Board of Mgrs. of the 129 Lafayette St. Condominium v 129 Lafayette St., LLC
2013 NY Slip Op 01040 [103 AD3d 511]
February 19, 2013
Appellate Division, First Department
Published by New York State Law Reporting Bureau pursuant to Judiciary Law § 431.
As corrected through Wednesday, March 27, 2013


Board of Managers of the 129 Lafayette Street Condominium, Appellant,
v
129 Lafayette Street, LLC, Respondent, et al., Defendants.

[*1] Rosabianca & Associates, P.L.L.C., New York (Jeremy Panzella of counsel), for appellant.

Wrobel & Schatz, LLP, New York (M. Katherine Sherman of counsel), for respondent.

Order, Supreme Court, New York County (Louis B. York, J.), entered August 16, 2011, which dismissed the action pursuant to CPLR 3126, unanimously affirmed, without costs.

It is quite clear that the court dismissed this action due to plaintiff's repeated failures to adhere to the court's discovery orders. Thus, we reject plaintiff's argument that the court meant to dismiss this action pursuant to CPLR 3216 instead of 3126. It is also clear that the order was not entered until August 16, 2011. Therefore, we reject plaintiff's argument that the court dismissed the action before the August 5, 2011 deadline to file the note of issue.

Plaintiff contends that the action should not have been dismissed because its behavior was neither willful nor contumacious. However, plaintiff engaged in a "long continued pattern of noncompliance with court orders and discovery demands" (Jones v Green, 34 AD3d 260, 261 [1st Dept 2006]). Moreover, the July 2011 status conference order was a conditional dismissal order, which "relieve[d] [the court] of the unrewarding inquiry into whether [plaintiff's] resistance was wilful" (Gibbs v St. Barnabas Hosp., 16 NY3d 74, 82 [2010] [internal quotation marks omitted]).

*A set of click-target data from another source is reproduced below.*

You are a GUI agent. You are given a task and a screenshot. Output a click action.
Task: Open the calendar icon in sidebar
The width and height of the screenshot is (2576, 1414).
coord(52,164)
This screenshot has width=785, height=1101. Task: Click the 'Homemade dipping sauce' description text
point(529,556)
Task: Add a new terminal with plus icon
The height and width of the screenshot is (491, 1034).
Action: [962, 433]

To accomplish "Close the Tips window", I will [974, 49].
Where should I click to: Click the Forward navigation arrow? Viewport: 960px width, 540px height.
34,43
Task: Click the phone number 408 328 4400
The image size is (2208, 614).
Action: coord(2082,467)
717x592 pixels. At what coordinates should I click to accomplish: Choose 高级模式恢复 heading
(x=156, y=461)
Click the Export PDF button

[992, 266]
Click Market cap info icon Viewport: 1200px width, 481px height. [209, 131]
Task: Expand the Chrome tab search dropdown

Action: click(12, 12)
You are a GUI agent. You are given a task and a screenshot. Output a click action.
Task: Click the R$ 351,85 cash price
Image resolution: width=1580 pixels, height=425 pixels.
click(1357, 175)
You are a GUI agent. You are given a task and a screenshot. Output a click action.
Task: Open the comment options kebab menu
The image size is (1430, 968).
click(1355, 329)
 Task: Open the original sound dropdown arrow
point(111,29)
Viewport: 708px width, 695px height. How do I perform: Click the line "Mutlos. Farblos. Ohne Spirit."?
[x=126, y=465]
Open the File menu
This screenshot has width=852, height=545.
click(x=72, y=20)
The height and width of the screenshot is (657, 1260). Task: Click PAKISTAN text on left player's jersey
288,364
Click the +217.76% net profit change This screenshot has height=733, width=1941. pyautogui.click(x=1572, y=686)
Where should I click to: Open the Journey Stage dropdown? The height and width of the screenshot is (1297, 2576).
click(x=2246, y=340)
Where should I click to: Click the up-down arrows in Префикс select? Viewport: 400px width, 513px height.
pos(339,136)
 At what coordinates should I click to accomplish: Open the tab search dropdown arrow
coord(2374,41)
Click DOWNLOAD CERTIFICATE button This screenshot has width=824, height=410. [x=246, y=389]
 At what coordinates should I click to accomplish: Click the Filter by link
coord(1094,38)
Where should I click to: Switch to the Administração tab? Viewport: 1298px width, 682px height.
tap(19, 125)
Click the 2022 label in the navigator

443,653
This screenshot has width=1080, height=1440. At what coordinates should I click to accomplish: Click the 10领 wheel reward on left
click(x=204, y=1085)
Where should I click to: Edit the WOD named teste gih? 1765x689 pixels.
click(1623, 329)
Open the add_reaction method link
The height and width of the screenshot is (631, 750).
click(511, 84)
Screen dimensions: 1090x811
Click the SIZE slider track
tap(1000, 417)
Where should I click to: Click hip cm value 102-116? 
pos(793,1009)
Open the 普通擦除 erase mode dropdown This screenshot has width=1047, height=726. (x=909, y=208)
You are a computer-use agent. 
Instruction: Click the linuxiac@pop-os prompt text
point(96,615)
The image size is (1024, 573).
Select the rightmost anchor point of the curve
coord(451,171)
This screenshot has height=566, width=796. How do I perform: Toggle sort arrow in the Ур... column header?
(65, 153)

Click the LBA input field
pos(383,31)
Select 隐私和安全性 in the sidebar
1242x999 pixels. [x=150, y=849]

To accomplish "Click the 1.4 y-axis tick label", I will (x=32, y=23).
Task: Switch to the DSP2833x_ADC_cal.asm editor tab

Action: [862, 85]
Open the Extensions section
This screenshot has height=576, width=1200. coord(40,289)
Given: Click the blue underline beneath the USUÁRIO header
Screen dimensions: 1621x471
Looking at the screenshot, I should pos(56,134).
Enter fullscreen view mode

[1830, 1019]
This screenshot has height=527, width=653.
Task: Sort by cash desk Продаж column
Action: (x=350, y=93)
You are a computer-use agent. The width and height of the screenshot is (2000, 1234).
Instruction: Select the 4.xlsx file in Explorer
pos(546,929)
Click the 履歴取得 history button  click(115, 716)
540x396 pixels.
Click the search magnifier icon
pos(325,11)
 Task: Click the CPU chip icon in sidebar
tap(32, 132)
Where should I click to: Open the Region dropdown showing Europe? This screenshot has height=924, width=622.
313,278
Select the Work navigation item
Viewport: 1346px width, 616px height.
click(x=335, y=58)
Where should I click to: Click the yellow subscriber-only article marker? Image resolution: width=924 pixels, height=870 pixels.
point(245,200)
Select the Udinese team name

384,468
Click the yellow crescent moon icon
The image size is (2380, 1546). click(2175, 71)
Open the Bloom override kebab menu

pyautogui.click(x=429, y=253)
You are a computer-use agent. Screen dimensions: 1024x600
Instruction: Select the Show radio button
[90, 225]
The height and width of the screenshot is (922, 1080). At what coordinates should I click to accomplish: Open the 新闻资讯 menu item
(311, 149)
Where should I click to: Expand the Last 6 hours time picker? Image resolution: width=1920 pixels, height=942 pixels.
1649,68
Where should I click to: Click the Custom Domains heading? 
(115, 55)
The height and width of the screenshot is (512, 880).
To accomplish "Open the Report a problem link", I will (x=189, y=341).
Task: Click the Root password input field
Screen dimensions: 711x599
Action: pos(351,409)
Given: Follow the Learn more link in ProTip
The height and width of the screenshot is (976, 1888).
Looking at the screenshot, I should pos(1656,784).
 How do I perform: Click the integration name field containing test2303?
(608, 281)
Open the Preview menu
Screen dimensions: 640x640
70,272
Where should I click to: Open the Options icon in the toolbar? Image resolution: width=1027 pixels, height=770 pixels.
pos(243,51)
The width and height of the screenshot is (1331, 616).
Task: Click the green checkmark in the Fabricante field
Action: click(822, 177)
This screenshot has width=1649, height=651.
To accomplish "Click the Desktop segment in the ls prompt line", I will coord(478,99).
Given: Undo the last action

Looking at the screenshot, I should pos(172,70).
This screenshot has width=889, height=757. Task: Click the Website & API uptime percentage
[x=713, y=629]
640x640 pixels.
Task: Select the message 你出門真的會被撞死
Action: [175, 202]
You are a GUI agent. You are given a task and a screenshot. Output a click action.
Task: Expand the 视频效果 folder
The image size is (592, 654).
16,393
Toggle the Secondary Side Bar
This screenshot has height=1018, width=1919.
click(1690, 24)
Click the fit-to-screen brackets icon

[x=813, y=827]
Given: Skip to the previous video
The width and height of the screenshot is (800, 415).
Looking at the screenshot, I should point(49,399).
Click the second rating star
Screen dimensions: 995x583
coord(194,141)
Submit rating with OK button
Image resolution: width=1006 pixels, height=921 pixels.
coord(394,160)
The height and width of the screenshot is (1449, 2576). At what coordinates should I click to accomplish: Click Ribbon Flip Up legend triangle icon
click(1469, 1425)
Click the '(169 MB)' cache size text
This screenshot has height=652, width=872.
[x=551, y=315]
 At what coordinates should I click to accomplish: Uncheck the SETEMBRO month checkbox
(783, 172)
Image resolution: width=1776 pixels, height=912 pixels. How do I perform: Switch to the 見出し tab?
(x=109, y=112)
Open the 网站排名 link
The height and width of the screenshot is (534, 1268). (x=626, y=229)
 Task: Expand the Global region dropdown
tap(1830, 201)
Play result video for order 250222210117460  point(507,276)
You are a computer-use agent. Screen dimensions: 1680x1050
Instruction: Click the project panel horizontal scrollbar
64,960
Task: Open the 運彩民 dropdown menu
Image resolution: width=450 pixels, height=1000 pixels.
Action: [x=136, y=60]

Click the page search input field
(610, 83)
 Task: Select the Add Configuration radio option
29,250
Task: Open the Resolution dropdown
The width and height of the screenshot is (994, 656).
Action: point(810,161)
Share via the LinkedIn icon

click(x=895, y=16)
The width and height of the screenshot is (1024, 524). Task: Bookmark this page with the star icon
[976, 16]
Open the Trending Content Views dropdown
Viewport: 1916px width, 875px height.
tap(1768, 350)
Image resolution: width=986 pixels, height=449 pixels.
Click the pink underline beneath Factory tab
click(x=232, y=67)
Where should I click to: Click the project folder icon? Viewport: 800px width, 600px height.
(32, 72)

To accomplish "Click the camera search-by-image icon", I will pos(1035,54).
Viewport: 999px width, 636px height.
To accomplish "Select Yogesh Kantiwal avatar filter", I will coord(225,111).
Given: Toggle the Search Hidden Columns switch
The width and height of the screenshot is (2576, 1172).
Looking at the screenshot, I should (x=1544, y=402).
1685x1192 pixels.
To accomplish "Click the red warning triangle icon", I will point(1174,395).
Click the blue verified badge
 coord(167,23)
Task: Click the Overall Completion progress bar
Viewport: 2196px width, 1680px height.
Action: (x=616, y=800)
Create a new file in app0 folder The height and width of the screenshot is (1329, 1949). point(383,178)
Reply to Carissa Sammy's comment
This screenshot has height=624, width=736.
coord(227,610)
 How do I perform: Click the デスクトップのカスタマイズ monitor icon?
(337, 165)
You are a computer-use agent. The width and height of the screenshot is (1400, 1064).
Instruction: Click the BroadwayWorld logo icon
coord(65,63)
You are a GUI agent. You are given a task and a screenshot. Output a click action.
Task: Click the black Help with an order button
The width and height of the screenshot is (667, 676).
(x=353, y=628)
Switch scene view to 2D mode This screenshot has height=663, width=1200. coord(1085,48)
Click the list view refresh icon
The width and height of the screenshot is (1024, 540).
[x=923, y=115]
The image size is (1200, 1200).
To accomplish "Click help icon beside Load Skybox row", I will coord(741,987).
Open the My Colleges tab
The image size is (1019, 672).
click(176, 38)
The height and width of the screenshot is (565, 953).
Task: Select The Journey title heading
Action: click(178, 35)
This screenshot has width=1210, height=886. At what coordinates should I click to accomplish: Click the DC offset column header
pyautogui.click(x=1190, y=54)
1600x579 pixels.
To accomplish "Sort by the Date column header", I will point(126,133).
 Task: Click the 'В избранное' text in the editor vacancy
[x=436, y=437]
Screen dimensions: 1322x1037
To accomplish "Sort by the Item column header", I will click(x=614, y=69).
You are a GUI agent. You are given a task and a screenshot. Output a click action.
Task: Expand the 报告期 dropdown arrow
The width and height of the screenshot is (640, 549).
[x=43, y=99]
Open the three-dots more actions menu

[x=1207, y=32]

Plaintiff failed to offer any excuse for ignoring the court's disclosure orders (see Milton v 305/72 Owners Corp., 19 AD3d 133 [1st Dept 2005], lv dismissed in part and denied in part 7 NY3d 778 [2006]; see also Jones, 34 AD3d at 261).

In view of the foregoing, it does not avail plaintiff that, one day before the deadline to file the note of issue, it moved to extend that deadline (see Abouzeid v Cadogan, 291 AD2d 423 [2d Dept 2002]). Concur—Tom, J.P., Moskowitz, Richter, Manzanet-Daniels and Clark, JJ.